How do you think the audience will be able to relate to this adaptation of the fairytale Bluebeard?
I think we are exploring Bluebeard in terms of what it says about emotional needs, desire, intimacy, fear, trust, aspiration, reputation, gender expectations; all sorts of things we all experience that are in there alongside the far out, suspense, horror and eroticism of a good serial killer tale. Or is it? There is no script, we are re-making this story from scratch and still creating; it will be a contemporary view. It may have some abstraction which might further allow the audience to relate in their own ways. I think we want to resist the simple moral conclusions of a fairytale; that a young woman should be less curious or that Bluebeard is pure evil.
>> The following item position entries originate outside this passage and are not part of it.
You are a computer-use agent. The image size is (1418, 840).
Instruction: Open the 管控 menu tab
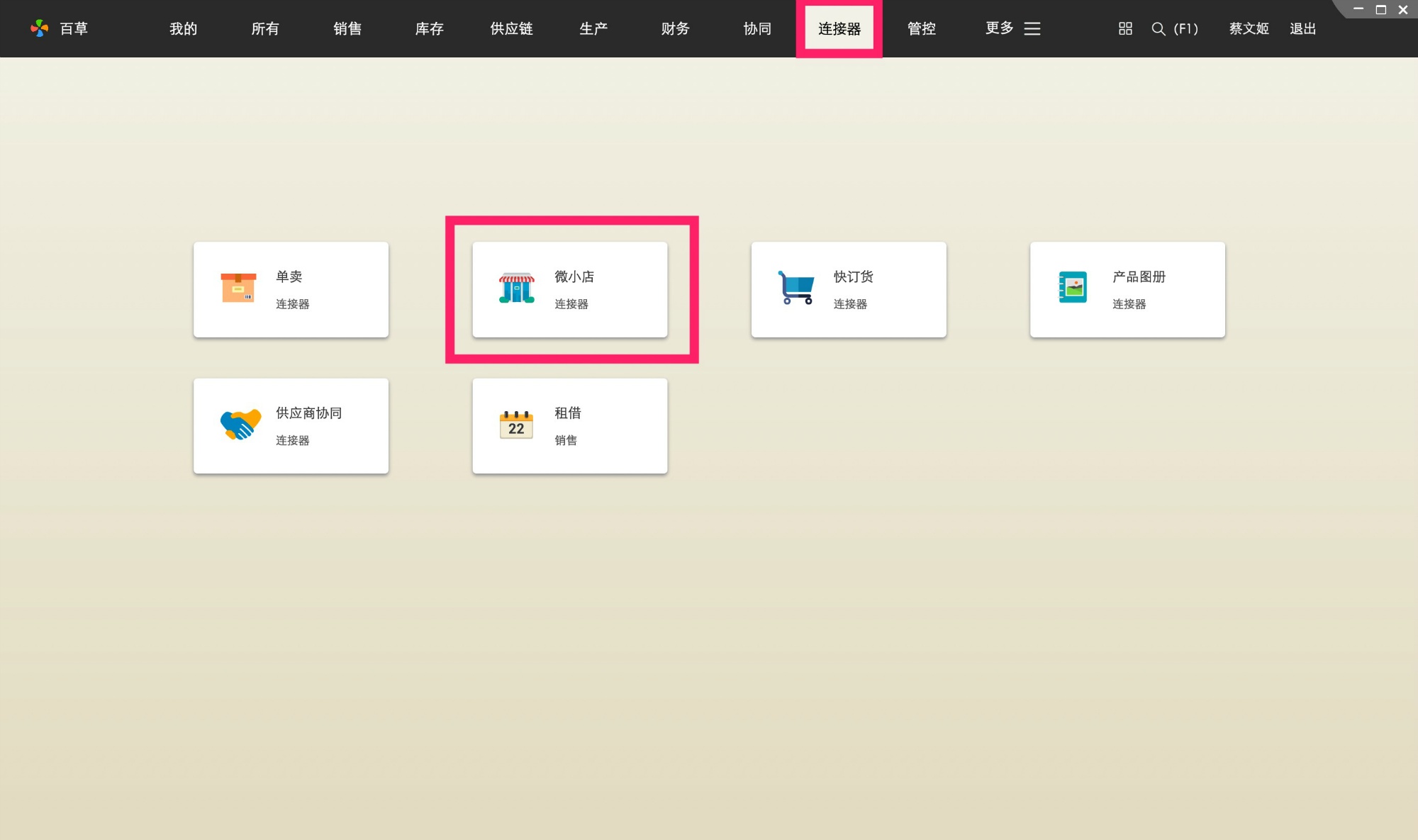tap(921, 28)
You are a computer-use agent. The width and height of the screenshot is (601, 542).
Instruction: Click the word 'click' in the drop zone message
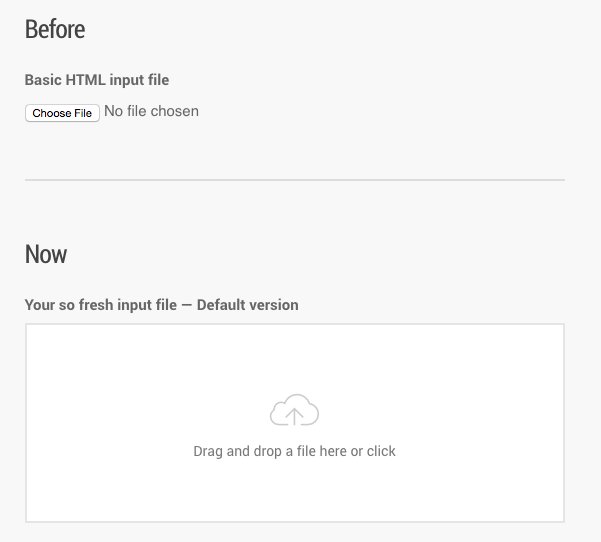click(381, 451)
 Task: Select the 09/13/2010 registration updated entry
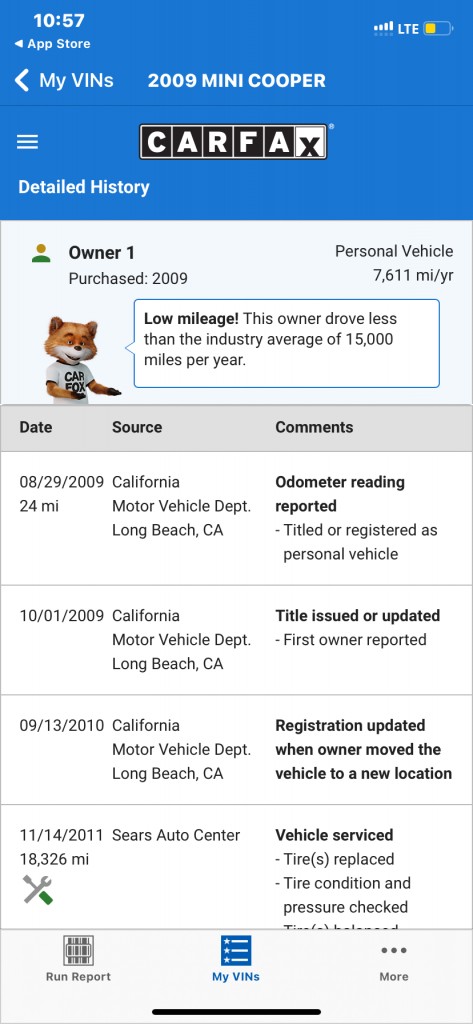[x=236, y=750]
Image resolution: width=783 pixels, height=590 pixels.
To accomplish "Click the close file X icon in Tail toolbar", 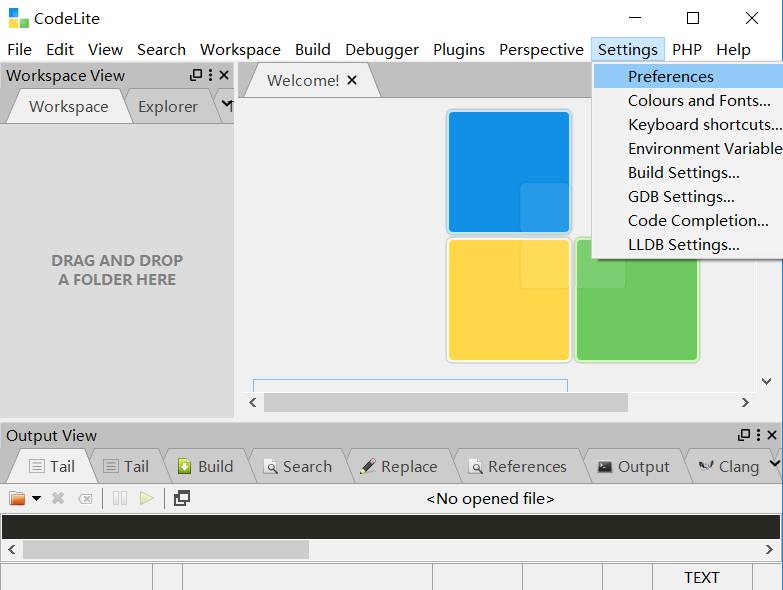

It’s a story of courtship and life-altering choices. Meanwhile, we’ve been asking what drives people to extremes, what makes a ‘bad’ person and what is the source cause of horrifying acts; where is the killer in all of us? By the way, its not just a fairytale! These stories of violence happen, today, just around the corner…

Can you tell me your story of how you came to be a performer?
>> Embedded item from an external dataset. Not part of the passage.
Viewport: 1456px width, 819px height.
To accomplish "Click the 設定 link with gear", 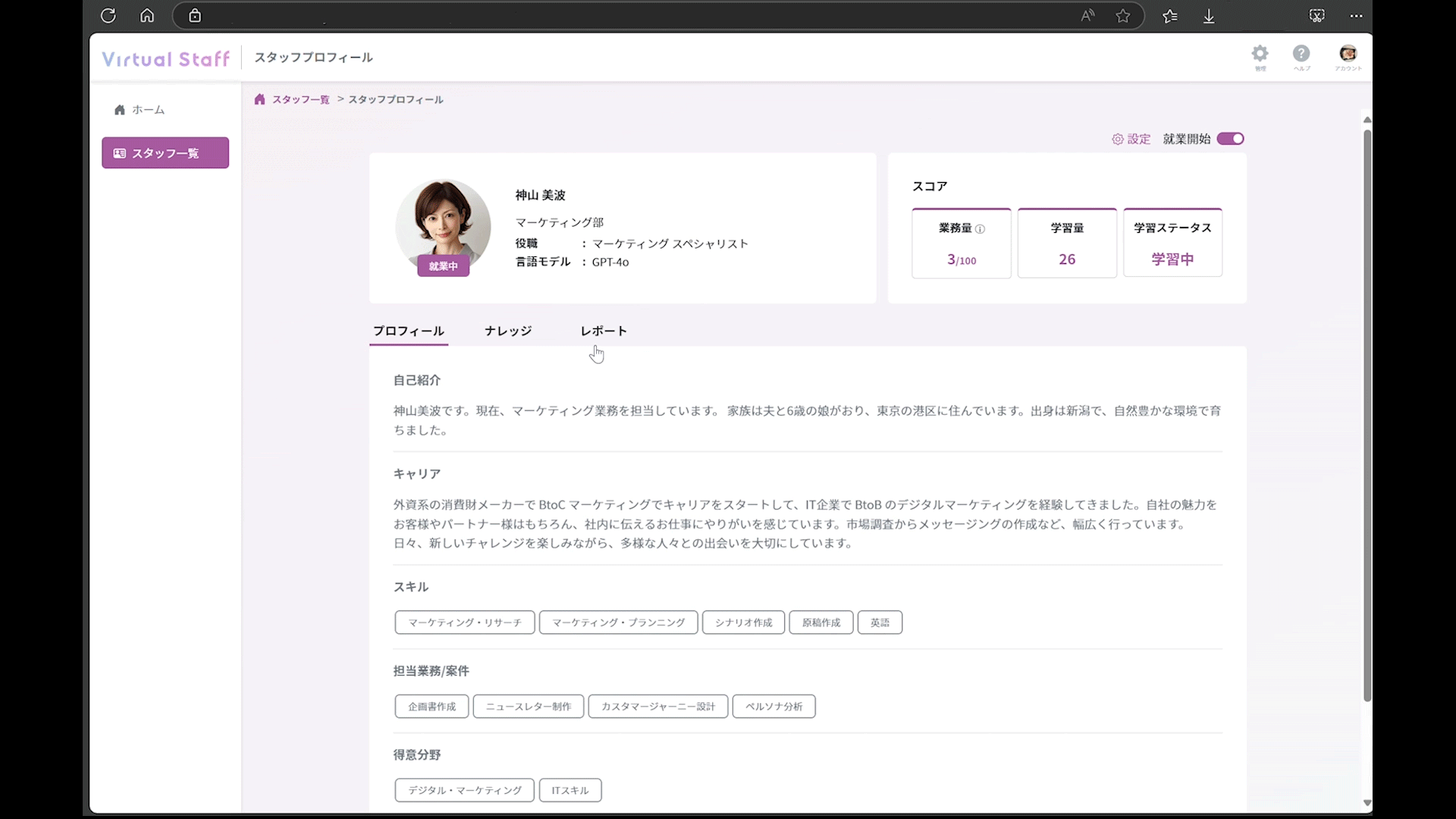I will (x=1131, y=139).
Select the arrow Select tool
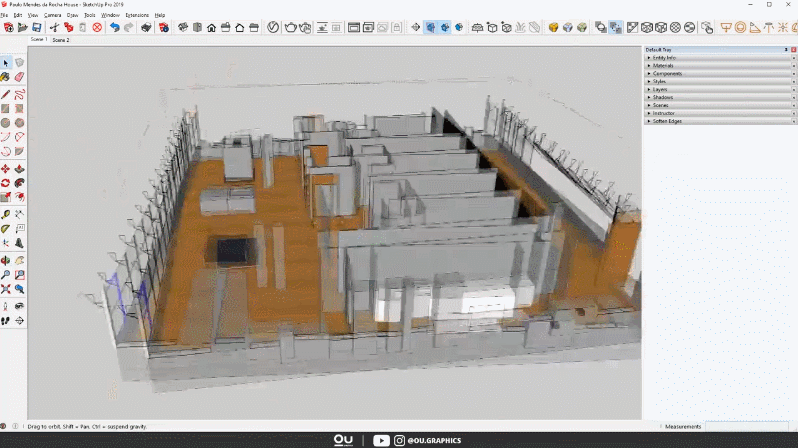Viewport: 798px width, 448px height. 6,62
I became a performer when I realised I always was a performer. Having made, sung, danced and acted since an early age it was in my bones. Yes Mel, that meaning and life/death thing can be terrifying. Maybe something about this self-awareness and sensitivity is part of what got me to this profession, or vice versa. After school I went listlessly, and at times pathologically, in other directions. Then, in 2005 I did a training program at PACT centre for emerging artists and remembered I didn’t have to pursue one discipline but could explore the fusion of different practices. I could simply be and artist (person). I realised that being an artist was the only thing I could do – there is a special kind of joy and transcendence it brings. After we’ve taken care of the basics, it’s what we do. When we haven’t or can’t take care of the basics, it’s what we do. I think art in life used to be less about the audience vs. performer and more about a community spirituality. I’m still coming to being a performer. There’s the ongoing research into knowing and harnessing the self, my embodied energy and how to move and project it (in the endless entropy of existence). I love making and performing as an act of empathy, compassion and connection. To question, reflect, break down and see anew. To speak truth to power. To be the jester. I guess it is the sense of purpose to the work that is the real story. Let alone the fun in the play of it!

If your life was to be written as a fairytale, what would the first sentence be?
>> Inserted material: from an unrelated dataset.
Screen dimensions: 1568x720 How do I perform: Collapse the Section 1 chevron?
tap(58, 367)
There was once a fool who lived at the top of an empty hill in a warm little invisible house and dreamed of being a real person. (I reserve the right to change the fairytale at anytime).

Do you have any pre-show superstitions or rituals?
Urinating. Hugging my colleagues (you know like energetic, inter-corporeal ensemble building, we are one, we are many, listening with my feet, seeing you with my elbow!)

Melissa Hume and Gideon Payten-Griffiths are performing in Bluebeard; Or, The Marriage Mistakes Of A Nameless Bride, part of Bondi Feast 2017.